Notre plan schématique permet de se rendre compte des circonstances de l'accident.
Les six voies dont dispose le réseau P.-L.-M. à la sortie de Paris se réduisent à quatre au delà de Villeneuve-Saint-Georges. Ces quatre voies se divisent en deux groupes comprenant chacun une voie montante et une voie descendante. Un des groupes (figuré dans la partie supérieure de notre schéma) constitue ce qu'on appelle couramment «la grande ligne»; passant par Melun, Fontainebleau, Moret, il est affecté au service des trains rapides. L'autre groupe, passant par Corbeil, vient se rapprocher du premier aux abords de Melun; il prend ensuite la direction d'Héricy pour rejoindre la grande ligne à Montereau.
Des voies de croisement établies près de la gare de Melun permettent de faire bifurquer les trains d'un groupe de voies sur un autre. C'est au point de bifurcation que la collision s'est produite.

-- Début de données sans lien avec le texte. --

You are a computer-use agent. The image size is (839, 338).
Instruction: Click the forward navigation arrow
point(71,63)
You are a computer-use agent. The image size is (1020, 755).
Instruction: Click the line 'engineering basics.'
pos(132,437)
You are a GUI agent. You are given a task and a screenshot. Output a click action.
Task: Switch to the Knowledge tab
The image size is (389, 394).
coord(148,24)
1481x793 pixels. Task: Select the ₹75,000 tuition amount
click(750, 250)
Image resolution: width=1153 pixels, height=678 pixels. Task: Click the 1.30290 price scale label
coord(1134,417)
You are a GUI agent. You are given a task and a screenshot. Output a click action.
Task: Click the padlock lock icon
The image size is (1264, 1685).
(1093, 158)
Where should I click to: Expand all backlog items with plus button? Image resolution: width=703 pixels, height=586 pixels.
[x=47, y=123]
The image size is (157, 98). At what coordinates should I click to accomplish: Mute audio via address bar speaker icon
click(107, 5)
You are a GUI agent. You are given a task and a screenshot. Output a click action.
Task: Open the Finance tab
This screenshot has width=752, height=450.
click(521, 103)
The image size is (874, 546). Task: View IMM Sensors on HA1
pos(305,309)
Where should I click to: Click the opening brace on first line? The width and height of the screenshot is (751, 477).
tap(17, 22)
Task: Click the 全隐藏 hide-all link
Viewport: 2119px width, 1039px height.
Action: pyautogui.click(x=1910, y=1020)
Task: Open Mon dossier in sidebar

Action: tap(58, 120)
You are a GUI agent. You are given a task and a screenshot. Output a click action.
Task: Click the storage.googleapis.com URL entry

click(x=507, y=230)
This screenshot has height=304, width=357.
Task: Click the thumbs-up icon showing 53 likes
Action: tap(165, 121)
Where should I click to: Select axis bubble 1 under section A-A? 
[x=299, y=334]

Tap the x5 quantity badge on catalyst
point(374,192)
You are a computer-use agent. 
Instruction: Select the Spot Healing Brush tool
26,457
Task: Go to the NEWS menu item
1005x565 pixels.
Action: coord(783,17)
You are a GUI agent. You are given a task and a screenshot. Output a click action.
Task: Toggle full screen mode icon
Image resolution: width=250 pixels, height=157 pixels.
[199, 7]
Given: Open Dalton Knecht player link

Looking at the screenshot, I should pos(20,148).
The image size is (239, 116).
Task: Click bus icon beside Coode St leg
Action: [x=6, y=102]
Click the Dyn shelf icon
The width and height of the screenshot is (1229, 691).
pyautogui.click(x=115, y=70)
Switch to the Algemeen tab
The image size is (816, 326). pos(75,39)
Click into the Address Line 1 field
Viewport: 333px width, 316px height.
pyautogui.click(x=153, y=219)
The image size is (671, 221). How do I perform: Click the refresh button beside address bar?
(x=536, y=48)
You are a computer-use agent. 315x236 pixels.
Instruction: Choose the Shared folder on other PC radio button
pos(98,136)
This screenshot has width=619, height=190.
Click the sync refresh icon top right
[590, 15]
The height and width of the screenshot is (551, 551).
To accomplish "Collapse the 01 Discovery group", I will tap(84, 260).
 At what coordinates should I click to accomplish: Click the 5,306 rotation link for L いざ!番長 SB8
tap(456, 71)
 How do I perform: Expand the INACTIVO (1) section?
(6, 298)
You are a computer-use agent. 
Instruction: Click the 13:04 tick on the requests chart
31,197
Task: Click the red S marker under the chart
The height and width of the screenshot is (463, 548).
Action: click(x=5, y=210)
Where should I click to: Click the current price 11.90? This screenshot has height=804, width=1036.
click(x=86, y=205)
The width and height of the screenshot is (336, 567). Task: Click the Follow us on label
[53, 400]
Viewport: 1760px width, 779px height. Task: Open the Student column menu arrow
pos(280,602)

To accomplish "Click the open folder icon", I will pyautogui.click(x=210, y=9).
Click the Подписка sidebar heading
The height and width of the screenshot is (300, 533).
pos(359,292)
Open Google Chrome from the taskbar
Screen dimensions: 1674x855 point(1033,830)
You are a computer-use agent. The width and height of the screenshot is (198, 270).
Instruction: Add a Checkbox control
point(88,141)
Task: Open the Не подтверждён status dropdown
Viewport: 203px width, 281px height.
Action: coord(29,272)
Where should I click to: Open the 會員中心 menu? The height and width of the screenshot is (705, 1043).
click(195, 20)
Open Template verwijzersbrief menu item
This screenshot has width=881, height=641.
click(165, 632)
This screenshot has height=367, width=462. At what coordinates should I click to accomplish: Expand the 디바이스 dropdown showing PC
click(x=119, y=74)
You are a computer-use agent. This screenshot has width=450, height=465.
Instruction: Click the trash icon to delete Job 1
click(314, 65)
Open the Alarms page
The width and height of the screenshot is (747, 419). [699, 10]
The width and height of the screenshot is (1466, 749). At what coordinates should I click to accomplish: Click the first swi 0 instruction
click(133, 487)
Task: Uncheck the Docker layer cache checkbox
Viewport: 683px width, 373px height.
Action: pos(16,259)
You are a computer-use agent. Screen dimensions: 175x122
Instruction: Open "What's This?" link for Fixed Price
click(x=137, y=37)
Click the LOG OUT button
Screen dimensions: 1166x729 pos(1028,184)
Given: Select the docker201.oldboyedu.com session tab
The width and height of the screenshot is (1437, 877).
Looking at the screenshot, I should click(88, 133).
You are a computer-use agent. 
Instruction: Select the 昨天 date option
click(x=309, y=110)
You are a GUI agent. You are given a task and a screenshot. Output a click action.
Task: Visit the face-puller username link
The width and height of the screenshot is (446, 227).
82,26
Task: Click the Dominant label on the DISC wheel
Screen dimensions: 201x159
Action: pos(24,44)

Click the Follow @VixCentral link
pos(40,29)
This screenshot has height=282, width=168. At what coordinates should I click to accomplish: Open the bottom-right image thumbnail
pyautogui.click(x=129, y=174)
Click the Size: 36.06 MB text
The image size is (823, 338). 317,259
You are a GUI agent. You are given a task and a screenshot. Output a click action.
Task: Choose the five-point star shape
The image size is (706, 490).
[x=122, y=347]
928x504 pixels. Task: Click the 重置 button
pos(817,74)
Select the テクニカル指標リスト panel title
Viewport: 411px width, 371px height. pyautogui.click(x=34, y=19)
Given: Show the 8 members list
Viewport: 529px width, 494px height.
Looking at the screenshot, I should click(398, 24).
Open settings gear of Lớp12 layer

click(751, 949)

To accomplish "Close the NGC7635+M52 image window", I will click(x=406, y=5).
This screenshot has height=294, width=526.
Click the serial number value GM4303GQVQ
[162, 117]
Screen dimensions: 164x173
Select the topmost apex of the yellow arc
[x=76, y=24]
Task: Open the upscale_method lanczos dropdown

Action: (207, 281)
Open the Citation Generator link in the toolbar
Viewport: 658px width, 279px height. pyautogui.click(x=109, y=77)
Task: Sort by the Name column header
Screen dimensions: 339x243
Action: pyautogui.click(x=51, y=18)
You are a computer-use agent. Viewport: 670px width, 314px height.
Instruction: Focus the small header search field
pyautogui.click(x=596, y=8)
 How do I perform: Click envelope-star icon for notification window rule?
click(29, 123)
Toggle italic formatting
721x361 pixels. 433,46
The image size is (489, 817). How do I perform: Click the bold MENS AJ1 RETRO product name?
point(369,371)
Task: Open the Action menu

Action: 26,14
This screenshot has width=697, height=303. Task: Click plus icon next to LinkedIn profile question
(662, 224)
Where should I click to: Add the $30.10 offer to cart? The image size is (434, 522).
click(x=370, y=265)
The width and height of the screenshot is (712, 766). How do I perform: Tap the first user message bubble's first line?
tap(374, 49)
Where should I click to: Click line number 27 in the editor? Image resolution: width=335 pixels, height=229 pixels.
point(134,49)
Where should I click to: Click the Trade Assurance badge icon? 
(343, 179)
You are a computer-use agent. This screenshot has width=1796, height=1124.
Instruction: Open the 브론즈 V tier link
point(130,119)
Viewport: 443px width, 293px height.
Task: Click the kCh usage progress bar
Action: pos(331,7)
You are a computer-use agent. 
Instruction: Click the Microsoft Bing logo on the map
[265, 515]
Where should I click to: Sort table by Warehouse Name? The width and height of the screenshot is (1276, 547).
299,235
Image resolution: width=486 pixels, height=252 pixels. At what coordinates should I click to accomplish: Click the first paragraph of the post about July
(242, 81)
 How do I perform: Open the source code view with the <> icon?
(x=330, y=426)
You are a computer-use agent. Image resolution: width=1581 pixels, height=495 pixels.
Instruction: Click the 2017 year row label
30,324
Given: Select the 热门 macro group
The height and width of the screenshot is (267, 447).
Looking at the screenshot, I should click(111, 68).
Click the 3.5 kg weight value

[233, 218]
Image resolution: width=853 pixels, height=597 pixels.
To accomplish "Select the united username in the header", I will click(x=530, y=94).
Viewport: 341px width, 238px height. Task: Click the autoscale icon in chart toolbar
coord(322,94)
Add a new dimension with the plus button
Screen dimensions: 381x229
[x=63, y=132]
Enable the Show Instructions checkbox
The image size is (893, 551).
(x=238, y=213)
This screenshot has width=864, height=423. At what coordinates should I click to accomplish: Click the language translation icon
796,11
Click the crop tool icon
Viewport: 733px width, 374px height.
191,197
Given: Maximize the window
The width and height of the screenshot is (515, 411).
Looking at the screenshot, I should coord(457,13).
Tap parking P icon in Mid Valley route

Le train-poste pris en écharpe est un train régulier dont l'itinéraire est toujours le même. En quittant Paris, il suit d'abord la grande ligne puis, pour la dégager, il bifurque devant Melun sur la ligne de Corbeil. Il doit pour cela couper à niveau la voie descendante par laquelle arrivent les rapides de Marseille.